Many manmade chemicals used in consumer products are ultimately washed down the drain and are collected in municipal sewers. Efficient chemical monitoring at wastewater treatment (WWT) plants thus may provide up-to-date information on chemical usage rates for epidemiological assessments. The objective of the present study was to extrapolate this concept, termed 'sewage epidemiology', to include municipal sewage sludge (MSS) in identifying and prioritizing contaminants of emerging concern (CECs). To test this the following specific aims were defined: i) to screen and identify CECs in nationally representative samples of MSS and to provide nationwide inventories of CECs in U.S. MSS; ii) to investigate the fate and persistence in MSS-amended soils, of sludge-borne hydrophobic CECs; and iii) to develop an analytical tool relying on contaminant levels in MSS as an indicator for identifying and prioritizing hydrophobic CECs.
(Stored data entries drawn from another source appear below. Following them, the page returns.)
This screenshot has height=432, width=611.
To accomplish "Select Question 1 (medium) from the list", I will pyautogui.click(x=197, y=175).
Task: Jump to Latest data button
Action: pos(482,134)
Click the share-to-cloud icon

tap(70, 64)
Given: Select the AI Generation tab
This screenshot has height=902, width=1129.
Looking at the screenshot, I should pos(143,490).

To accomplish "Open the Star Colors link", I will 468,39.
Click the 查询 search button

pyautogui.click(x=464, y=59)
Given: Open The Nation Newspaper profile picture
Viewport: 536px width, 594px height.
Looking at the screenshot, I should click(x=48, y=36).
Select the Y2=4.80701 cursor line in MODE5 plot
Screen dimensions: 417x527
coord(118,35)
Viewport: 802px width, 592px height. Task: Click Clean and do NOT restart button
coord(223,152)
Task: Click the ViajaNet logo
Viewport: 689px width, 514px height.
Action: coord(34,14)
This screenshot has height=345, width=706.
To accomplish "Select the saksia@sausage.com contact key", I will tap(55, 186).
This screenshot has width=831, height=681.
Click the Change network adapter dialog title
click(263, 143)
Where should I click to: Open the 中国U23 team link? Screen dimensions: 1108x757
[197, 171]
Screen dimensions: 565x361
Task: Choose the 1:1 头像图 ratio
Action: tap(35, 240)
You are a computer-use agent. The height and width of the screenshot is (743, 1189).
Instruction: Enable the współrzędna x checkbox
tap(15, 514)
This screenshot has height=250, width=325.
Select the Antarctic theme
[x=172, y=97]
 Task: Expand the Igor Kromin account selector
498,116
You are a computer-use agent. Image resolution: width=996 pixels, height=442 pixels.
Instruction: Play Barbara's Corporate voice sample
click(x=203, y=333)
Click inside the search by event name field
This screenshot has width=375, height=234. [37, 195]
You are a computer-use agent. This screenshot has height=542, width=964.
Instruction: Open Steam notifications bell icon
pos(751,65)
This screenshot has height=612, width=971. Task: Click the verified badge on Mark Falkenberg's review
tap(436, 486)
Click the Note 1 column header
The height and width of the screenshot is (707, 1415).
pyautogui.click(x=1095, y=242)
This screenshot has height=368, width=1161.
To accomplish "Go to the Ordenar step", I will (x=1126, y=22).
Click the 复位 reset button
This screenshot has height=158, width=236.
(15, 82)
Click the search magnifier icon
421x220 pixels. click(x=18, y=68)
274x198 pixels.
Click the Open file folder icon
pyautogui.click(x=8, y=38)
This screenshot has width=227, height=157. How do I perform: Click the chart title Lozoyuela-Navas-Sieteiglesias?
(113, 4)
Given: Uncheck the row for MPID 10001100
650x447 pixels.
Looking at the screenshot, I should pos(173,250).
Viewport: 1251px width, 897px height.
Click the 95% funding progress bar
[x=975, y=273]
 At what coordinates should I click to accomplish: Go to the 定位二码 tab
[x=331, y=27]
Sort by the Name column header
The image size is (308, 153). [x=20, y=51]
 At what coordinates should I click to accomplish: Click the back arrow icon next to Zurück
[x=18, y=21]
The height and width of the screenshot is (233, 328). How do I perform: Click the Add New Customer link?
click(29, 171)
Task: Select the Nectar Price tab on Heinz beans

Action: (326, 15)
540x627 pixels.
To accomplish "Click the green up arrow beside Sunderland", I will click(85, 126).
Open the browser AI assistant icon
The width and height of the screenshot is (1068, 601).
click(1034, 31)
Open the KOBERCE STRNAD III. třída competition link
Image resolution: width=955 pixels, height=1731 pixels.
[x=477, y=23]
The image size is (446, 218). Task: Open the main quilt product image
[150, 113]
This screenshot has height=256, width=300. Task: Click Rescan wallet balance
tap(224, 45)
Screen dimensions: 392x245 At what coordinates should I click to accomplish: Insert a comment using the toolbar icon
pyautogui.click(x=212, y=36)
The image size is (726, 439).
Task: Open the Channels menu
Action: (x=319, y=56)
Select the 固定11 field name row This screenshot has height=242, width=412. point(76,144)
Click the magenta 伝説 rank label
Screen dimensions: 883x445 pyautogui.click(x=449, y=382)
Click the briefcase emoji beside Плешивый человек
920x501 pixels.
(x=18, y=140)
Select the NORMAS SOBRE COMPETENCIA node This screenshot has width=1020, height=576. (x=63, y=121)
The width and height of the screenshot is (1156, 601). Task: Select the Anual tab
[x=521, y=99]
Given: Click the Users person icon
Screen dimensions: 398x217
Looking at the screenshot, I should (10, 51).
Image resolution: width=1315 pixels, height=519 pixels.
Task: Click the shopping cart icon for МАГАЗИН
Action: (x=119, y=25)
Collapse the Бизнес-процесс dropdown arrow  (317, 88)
Chemicals that are primarily discharged to the sewage systems (alkylphenol surfactants) and widespread persistent organohalogen pollutants (perfluorochemicals and brominated flame retardants) were analyzed in nationally representative MSS samples. A meta-analysis showed that CECs contribute about 0.04-0.15% to the total dry mass of MSS, a mass equivalent of 2,700-7,900 metric tonnes of chemicals annually. An analysis of archived mesocoms from a sludge weathering study showed that 64 CECs persisted in MSS/soil mixtures over the course of the experiment, with half-lives ranging between 224 and >990 days; these results suggest an inherent persistence of CECs that accumulate in MSS. A comparison of the spectrum of chemicals (n=52) analyzed in nationally representative biological specimens from humans and MSS revealed 70% overlap. This observed co-occurrence of contaminants in both matrices suggests that MSS may serve as an indicator for ongoing human exposures and body burdens of pollutants in humans. In conclusion, I posit that this novel approach in sewage epidemiology may serve to pre-screen and prioritize the several thousands of known or suspected CECs to identify those that are most prone to pose a risk to human health and the environment.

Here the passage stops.